Her iki elektrik motoru da ideal ağırlık dağılımı için arka aksın hemen önüne monte edilmiş yerleşik bir lityum iyon pil paketinden güç alıyor.

Bu muhteşem atış frenini dağ geçitlerinde kullanmadığınız zamanlarda üç sürüş modunda çalıştırılabilir: Hibrit, EV ve Spor. Tam beklediğiniz şeyi yapıyorlar. Ancak ilgi çekici bir şekilde, o dağ geçidinden aşağı inerken tahrik ünitelerinin üçü de sistemden ayrılabiliyor ve bu da emisyonsuz bir seyir imkanı sağlıyor.
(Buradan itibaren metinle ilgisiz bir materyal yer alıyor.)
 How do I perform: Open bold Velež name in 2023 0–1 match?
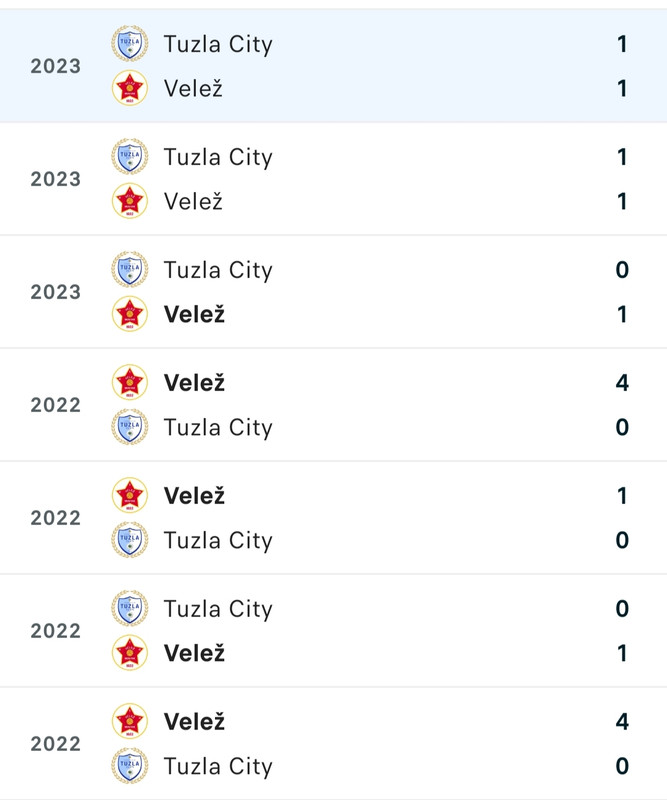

Eğer benim gibiyseniz, geçmişte düzinelerce heyecan verici konsept otomobil hakkında okudunuz, ancak birkaç yıl sonra bu türden hiçbir şey showroomlara çıkmadığında hayal kırıklığına uğradınız.
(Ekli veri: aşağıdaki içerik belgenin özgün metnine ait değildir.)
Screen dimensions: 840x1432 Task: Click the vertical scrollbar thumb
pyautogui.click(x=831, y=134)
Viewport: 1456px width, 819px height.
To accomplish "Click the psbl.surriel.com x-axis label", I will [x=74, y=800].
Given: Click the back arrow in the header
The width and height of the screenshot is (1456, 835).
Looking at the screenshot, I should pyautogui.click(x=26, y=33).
Henüz umutsuzluğa kapılmayın. Audi'nin şefi Prof. Dr. Ulirch Hackenberg, all-road atış freninin "yakın geleceğe somut bir bakış" olduğunu söylüyor. Elbette 'somut görünüm' ve 'yakın gelecek' biraz belirsiz. Yine de iyimserliğimi koruyacağım ve Audi'nin bu metalik mavi güzelliğe benzer bir modeli 2020'den önce satışa sunacağını umuyorum.

Editörlerin Önerileri

  • Audi GrandSphere konsepti, özerkliğin nasıl yeni tasarım yolları açtığını gösteriyor
  • 2020 Audi A8, plug-in hibrit güç aktarım mekanizmasına ve sportif S8 modeline kavuşuyor
  • Audi AI: Trail Quattro konsepti hayallerimizin otonom off-road elektrikli aracıdır
  • Audi AI: me konsepti, sürücüsüz bir şehir otomobilinin can sıkıntısıyla nasıl mücadele edebileceğini gösteriyor
  • Infiniti Qs Inspiration konsepti, gelecekteki elektrikli otomobillerin bir başka örneğidir

Yaşam tarzınızı yükseltinDigital Trends, en son haberler, eğlenceli ürün incelemeleri, anlayışlı başyazılar ve türünün tek örneği olan ön bakışlarla okuyucuların teknolojinin hızlı tempolu dünyasını takip etmelerine yardımcı olur.